#### JOB ITEM
Pull out the lines starting at the one containing "You are a GUI" and ending at the one containing "This screenshot has", and copy them out unchanged, including both end lines.

#### INFORMATION SHOWN
══════════════════════════════

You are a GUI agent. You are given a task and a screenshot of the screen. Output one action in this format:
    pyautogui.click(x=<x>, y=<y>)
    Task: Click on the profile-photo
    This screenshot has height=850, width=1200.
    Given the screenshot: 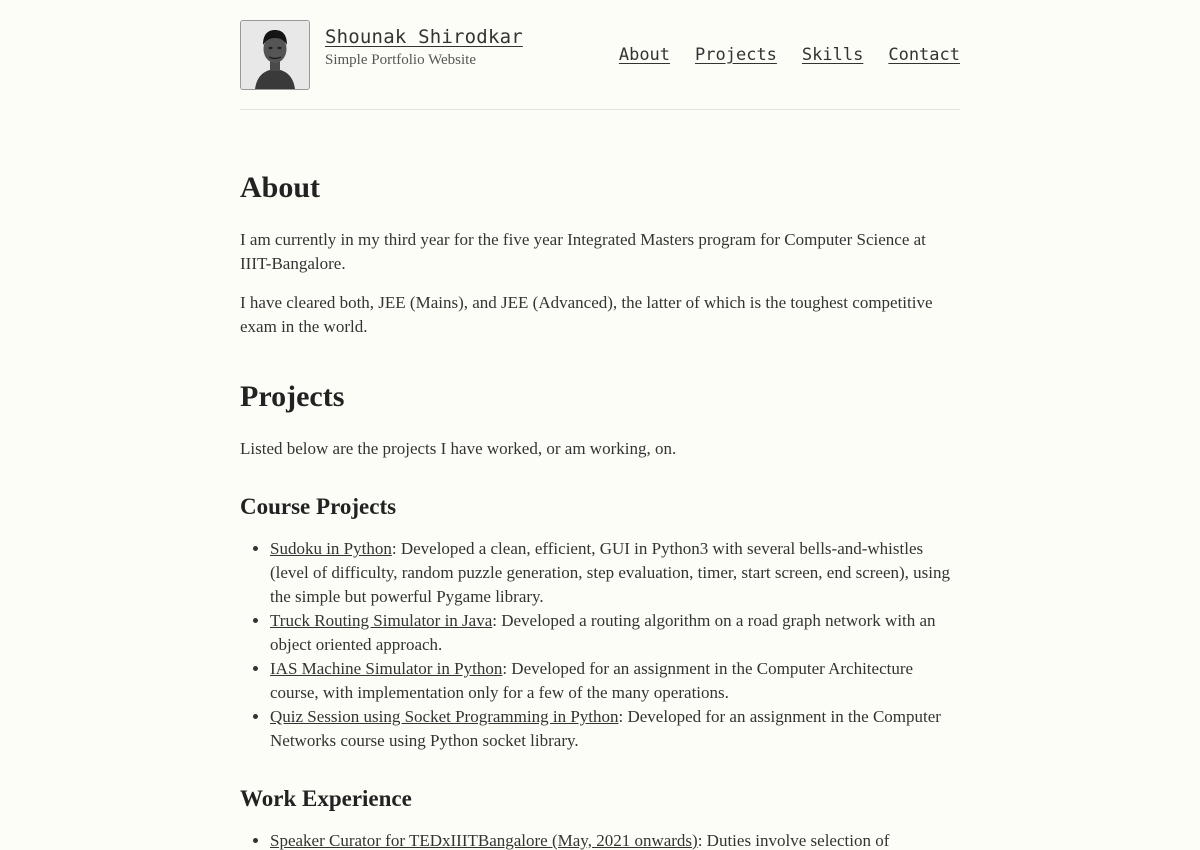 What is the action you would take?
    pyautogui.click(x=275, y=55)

══════════════════════════════

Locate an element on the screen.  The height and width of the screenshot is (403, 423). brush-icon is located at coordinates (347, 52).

══════════════════════════════

#### SOLUTION TO THE PROBLEM
You are a GUI agent. You are given a task and a screenshot of the screen. Output one action in this format:
    pyautogui.click(x=<x>, y=<y>)
    Task: Click on the profile-photo
    This screenshot has height=850, width=1200.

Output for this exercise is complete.